KURBAN BAYRAMI ve KAPI KOMŞU HAKKI

Eskiden insanlar Dini Bayramlarda yakınlarına ve sevdiklerine Bayram Kartı gönderirlerdi. Teknolojik gelişimler bu güzel alışkanlıkları kısmen değiştirdi. Şimdilerde ise insanlar Bayram Kartı atmak yerine telefon açıp doğrudan bayramlaşmakta veya cep telefonlarına SMS ve E-mail göndermeye başladılar.
Kurban Bayramında bende E-mail listemde bulunan tüm sevdiklerime ve dostlarıma E-mail göndererek bayramlarını kutladım.
Aynı şekilde çok sayıda tanıdığımdan ve dostumdan Bayramlaşma mesajı aldım. Sağolsunlar.
Ancak bu arada bir kaç tane de değişik mesaj geldi. Bu mesajlarda ‘’Hayvan Kesmenin de Bayramı mı olur?’’ diye sorgulayıcı bir düşünce vardı.
Mesaj gönderenler şöyle düşünüyorlar. ‘’Diyelim ki biz kusurlu insanlarız. Ve günahlarımızdan kurtulmak istiyoruz. Bunun için neden masum bir hayvanın canını alıyoruz? Hayvanın kabahati ne?’’
Kurban Bayramının çok geniş ve güzel yanlarını öne çıkarmayıp işi sadece hayvan boğazlamaya indirgersek elbet böyle yorumlar yapılabilir. O halde Kurban Bayramının hayvan boğazlama dışında ki boyutunu biraz irdeleyelim. Bakalım Kurban Bayramı başka ne anlama geliyor?
Kurban kesmenin (tığlamanın) Hz. İbrahim’den kalma kutsal bir gelenek olduğu zaten biliniyor. Bununla ilgili çok sayıda veri elimizde var. Ve bunlar zaten yazılıp çiziliyor.
Biz bu Bayramın toplumsal Barış üzerinde ki etkisini irdeleyelim.
Hz. Muhammed ve 72 muhacir bilindiği gibi 622 yılında Mekke’den göç edip Medine’ye (Yesrip) sığınmak zorunda kalmışlardı. Medine’de o dönem İslam dinini kabul eden insan sayısı oldukça azdı. Medine’de o dönem çeşitli kabilelere mensup Hristiyanlar, Museviler, Putperestler ve şimdi pek bulunmayan diğer Semavi Peygamberlere inanan insanlar vardı.
Bunlar bir birleri ile geçinemiyorlardı. Kendi içinde ve bölge kabileleri ile ciddi sürtüşmeleri vardı. Aynı durum Mekke ve bölgede olan diğer yerleşim alanları için de geçerliydi.
Hz. Muhammed, Medine’de çok ilginç ve tarihte örneği az görülen büyük bir toplumsal Barış projesi hazırladı. Medine Vesikası (Rıza Şehri Beyannamesi) denilen ve bilindiği kadarı ile 47 Maddeden oluşan bu anlaşma ile son 2 bin yılın en büyük Toplumsal barış projesi hazırlandı. Bu projeye Medine ve çevresinde yaşayan çeşitli inançlara mensup kabileler dahil oldu. Medine Vesikası o kadar ileri bir projedir ki bu projeden tam 1326 sene sonra Birleşmiş Milletler tarafından 1948’de oluşturulan İnsan Hakları Evrensel Beyannamesi hem pek çok maddeyi bu projeden almıştır, hem de halen onun çok gerisindedir.
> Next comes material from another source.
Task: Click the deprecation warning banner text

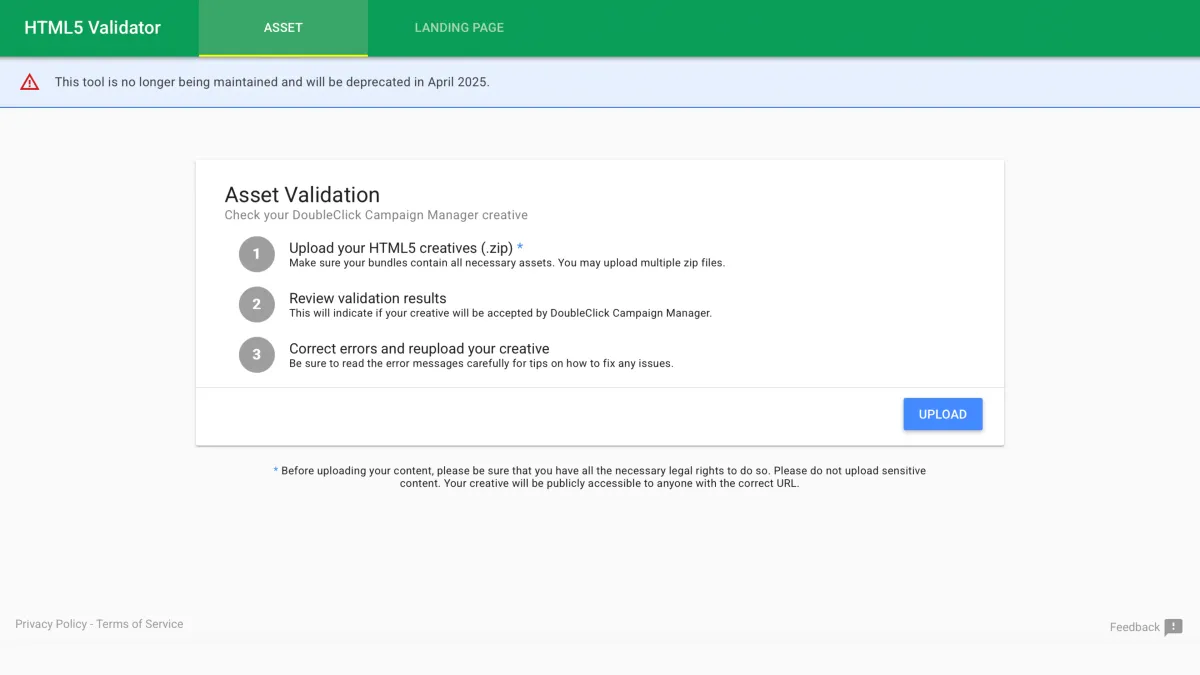Action: pyautogui.click(x=271, y=81)
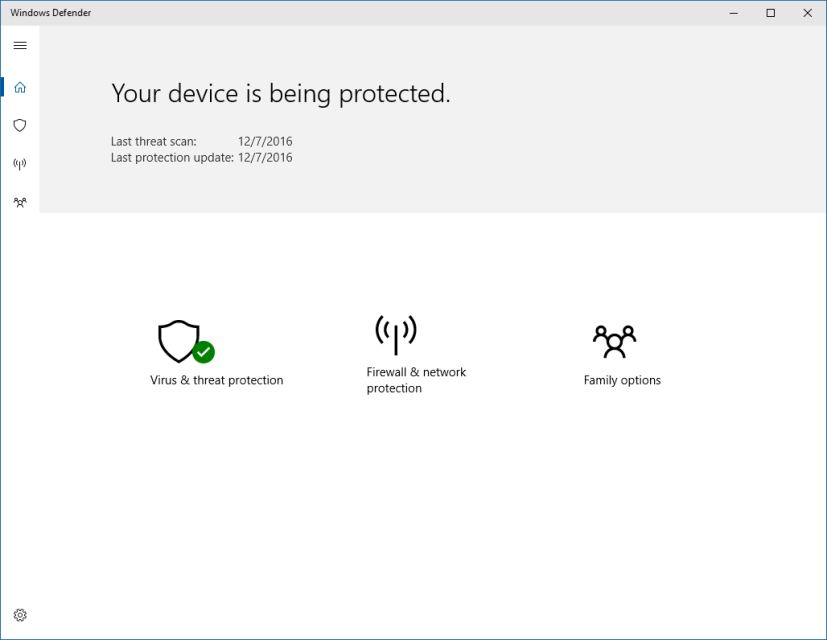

Bu prejenin temel özelliği şuydu.
1-    Herkesin (her kabilenin) inancı ve kültürü kendisine ait olacaktı ve diğerlerini bunu kabul etmeleri konusunda zorlamayacaktı.
2-    Her inanç ve her kabile bu anlaşmaya göre eşit haklara sahipti ve hiç birinin bir diğerinden üstünlüğü yoktu.
3-    Anlaşmaya dahil olan inançlar ve kabileler savaşta ve barışta bir birlerine destek olacaktı. Bir birlerine yardım edeceklerdi.
4-    Anlaşmaya katılan kabileler eğer anlaşma yapmayan kabilelerle savaşırlarsa, anlaşmayı imzalayan diğer kabileler onlara destek olacaktı.
5-    Anlaşma yapan kabileler kendi aralarında savaş(a)mayacak, bir sorun olursa Hz. Muhammed onlara hakem olacaktı.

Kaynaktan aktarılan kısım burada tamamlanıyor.